Within the power generation industry, large-scale power generators convert mechanical energy, typically the energy output of a turbine rotor, into electrical energy. Such power generators typically include a frame-supported stator and a rotor positioned to rotate within the stator, so as to induce electrical current through conductors moving through a magnetic field set up within the stator. The current may be conducted to a power plant bus for eventual power distribution to consumers, commercial establishments, and any other users of electrical power.
Components within a typical generator frame require cooling to prevent overheating thereof. A cooling medium that is often used in such generator frames is pressurized hydrogen gas, which may be introduced into the generator frame from an external source. While it is preferable to minimize leakage of the hydrogen gas out of the generator frame, a small amount of hydrogen gas may leak through shaft seal assemblies, gasketed covers and sealed joints, which are typically used to prevent the hydrogen gas from escaping from the generator frame. Typically, the pressure of the hydrogen gas within the generator frame is controlled by a self-operated pressure regulator set at a desired operating pressure within the generator frame. The desired operating pressure is set between upper and lower alarm pressures to maintain the pressure within the generator frame at a safe and acceptable level.

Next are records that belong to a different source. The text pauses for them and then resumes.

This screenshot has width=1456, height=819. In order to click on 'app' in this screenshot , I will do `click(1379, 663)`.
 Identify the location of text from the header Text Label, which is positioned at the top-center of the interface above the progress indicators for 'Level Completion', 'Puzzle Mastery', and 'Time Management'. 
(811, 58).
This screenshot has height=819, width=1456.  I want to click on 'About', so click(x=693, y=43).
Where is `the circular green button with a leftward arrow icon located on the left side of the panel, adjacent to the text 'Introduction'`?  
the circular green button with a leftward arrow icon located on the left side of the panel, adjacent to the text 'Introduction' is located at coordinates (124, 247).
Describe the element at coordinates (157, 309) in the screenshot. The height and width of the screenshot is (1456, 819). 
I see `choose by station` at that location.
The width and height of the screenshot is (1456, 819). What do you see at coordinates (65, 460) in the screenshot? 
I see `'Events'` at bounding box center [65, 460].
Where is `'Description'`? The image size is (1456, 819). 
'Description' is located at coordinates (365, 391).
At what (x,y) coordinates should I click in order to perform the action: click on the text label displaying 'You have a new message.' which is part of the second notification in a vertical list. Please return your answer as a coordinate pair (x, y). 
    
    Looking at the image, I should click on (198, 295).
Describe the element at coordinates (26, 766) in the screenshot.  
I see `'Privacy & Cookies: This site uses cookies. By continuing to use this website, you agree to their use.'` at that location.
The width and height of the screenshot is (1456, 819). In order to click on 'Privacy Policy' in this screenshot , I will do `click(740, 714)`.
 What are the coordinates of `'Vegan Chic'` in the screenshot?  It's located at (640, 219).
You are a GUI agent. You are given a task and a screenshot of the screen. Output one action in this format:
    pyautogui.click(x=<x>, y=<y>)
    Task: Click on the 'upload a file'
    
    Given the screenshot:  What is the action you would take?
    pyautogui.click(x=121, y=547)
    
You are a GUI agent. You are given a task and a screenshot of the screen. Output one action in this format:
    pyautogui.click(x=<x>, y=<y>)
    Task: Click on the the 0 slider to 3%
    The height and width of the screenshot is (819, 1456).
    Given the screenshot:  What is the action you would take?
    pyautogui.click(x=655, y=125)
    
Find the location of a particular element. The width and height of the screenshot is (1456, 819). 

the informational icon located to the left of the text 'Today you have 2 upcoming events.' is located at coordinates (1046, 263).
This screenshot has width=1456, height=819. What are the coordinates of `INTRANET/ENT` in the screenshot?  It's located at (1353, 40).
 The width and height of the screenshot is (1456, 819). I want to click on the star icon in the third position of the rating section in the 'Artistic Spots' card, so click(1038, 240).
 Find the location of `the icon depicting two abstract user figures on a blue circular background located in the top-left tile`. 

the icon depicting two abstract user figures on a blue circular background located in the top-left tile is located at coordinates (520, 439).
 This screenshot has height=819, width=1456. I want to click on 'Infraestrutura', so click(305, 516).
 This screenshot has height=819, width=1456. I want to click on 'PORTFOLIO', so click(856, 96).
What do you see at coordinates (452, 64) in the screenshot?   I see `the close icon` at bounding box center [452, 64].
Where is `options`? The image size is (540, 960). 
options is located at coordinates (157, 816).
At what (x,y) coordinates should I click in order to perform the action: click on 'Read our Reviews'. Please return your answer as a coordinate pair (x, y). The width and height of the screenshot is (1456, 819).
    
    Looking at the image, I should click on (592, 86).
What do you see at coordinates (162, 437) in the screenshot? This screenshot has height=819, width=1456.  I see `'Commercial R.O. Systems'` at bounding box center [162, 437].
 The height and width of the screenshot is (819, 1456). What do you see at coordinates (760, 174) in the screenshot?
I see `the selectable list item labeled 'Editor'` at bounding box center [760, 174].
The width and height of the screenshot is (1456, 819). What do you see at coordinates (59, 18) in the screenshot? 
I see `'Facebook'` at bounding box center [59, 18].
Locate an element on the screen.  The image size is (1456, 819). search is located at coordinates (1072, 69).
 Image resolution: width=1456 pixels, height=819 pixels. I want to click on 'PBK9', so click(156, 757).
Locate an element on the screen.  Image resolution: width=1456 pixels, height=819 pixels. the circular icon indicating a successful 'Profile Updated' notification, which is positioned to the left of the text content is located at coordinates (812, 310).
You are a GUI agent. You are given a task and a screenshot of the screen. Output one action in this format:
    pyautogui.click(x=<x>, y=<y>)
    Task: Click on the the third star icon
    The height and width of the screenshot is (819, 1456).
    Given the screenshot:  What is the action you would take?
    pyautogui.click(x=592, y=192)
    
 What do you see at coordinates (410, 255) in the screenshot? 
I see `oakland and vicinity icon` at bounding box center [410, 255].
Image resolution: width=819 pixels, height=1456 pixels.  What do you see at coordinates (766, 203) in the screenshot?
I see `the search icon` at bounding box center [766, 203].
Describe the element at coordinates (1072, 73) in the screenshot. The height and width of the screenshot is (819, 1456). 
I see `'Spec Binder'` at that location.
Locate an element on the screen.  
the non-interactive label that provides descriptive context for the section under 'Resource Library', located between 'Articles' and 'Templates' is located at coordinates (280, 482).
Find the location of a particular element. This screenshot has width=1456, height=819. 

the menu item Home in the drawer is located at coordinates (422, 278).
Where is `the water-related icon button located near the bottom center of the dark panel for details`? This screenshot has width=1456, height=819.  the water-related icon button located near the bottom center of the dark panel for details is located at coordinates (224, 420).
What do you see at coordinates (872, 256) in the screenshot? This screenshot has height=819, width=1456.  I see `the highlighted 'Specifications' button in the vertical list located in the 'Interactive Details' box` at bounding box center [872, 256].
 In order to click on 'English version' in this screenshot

To indicate undesired high levels of leakage of the hydrogen gas out of the generator frame, a flow meter is typically used to monitor input of the hydrogen gas entering the generator frame. Disadvantages of such flow meters include cost and complexity of the system. Alternatively, hydrogen gas consumption can be measured manually by measuring a drop in gas pressure over a time interval. The manual process requires manual operation of the hydrogen supply and may not provide a timely indication of a sudden change in hydrogen gas consumption.